Heed them.

April 21, 2012

Who Is The Bully?



I just watched "Bully" in a movie theater in Baltimore. I expected it to be brutal. I expected it to be bleak. However it surprised me in one respect-  School administrators were displayed in a very critical light. It wasn't hard for the filmmakers. All they did is let the cameras roll, and the administrators appeared to be just as ineffective, self-important and delusional as I remember them as a child.

I felt vindicated by that. I've always hated school. School sucks. Everyone ought to remember that. But they mostly don't. Matt Groening(The Simpsons, School is Hell) and Bill Watterson(Calvin & Hobbes) are the only artists I can think of who try to represent the absurd and brutal nature of school. Most other people have some combination of selective positive memories, amnesia and self-doubt about their experience in school. When I was a kid I promised myself to never forget how much I hated school.

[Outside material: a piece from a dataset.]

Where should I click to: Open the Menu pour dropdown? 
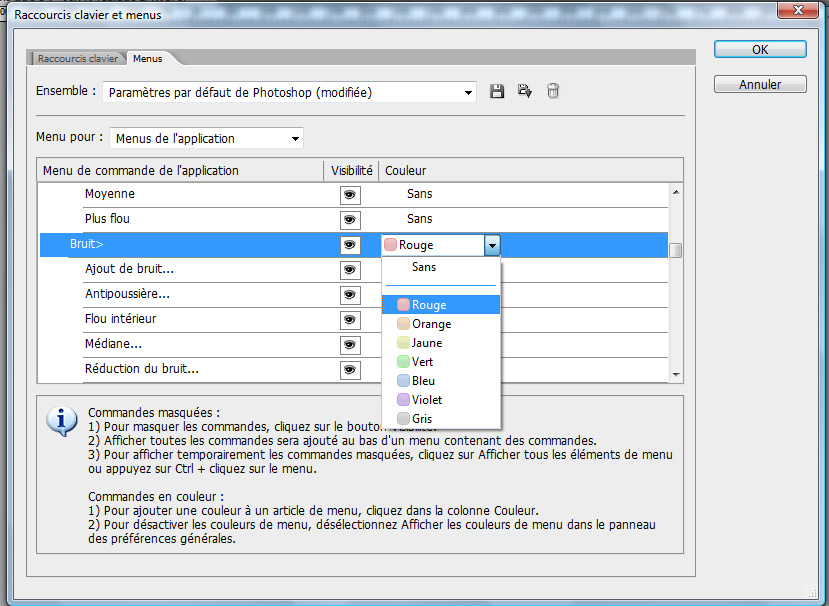click(x=206, y=139)

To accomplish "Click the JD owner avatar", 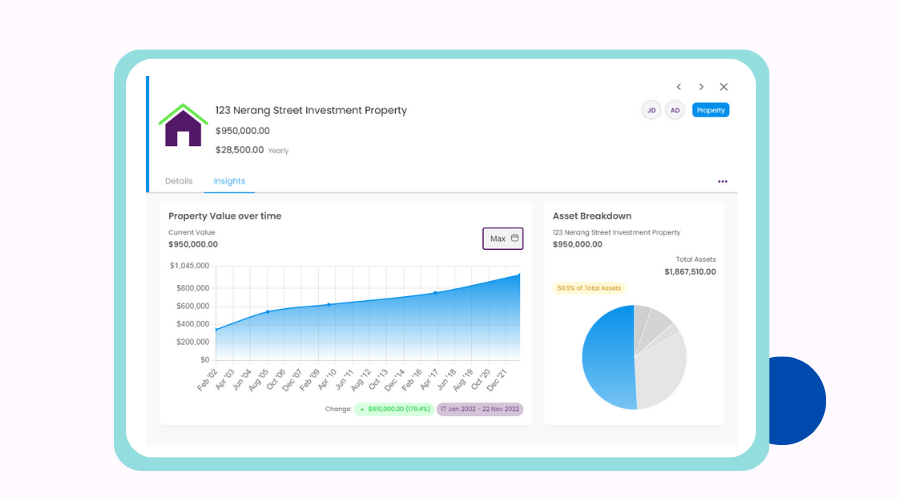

 After I got a couple years distance from school, however, I mostly forgot about it. I figured a lot of my being a 'troubled' child probably had more to do with my personality than the nature of school itself. After all, I was just a kid, I couldn't've known shit right? As it turns out my perception of school as a child was fairly accurate. You have no choice, you have no power, you are all alone, and it lasts forever. The only thing you can do to take the edge off is make friends and interaction with them is highly policed and discouraged.

While the footage seen in "Bully" of how kids treat each other is shocking, it's also not surprising, really. Who is honestly surprised when a kid bullies another, starts using drugs, or shoots the place up? School is a jail for kids. I'm more confused about the good kids who claim to enjoy school as opposed to the bullies, bullied, or 'wierd' kids.

Bully ends with a pretty simple message: stick up for the bullied. Make friends with them. You might prevent a lot of mob abuse and maybe a suicide. That's all well and good. Though when I take it to it's logical conclusion- the entire school system is the bully. Adults quietly condone, and occasionally participate in the bullying, throughout the documentary and I'm sure the entire country. Besides that, it's 2012! Is there any compelling evidence that our public schools provide a better education than wikipedia?

Of course, a few intellectuals have championed "deschooling" and "unschooling" kids but it's largely fallen on deaf ears, because the public schools are such an entrenched part of society. If kids aren't in school then they're free to annoy their parents, burden society, and possibly play! Imagine the horror.

Better to keep them institutionalized. It's too hard to figure out what's better for them. Just like it is for our friends in prison.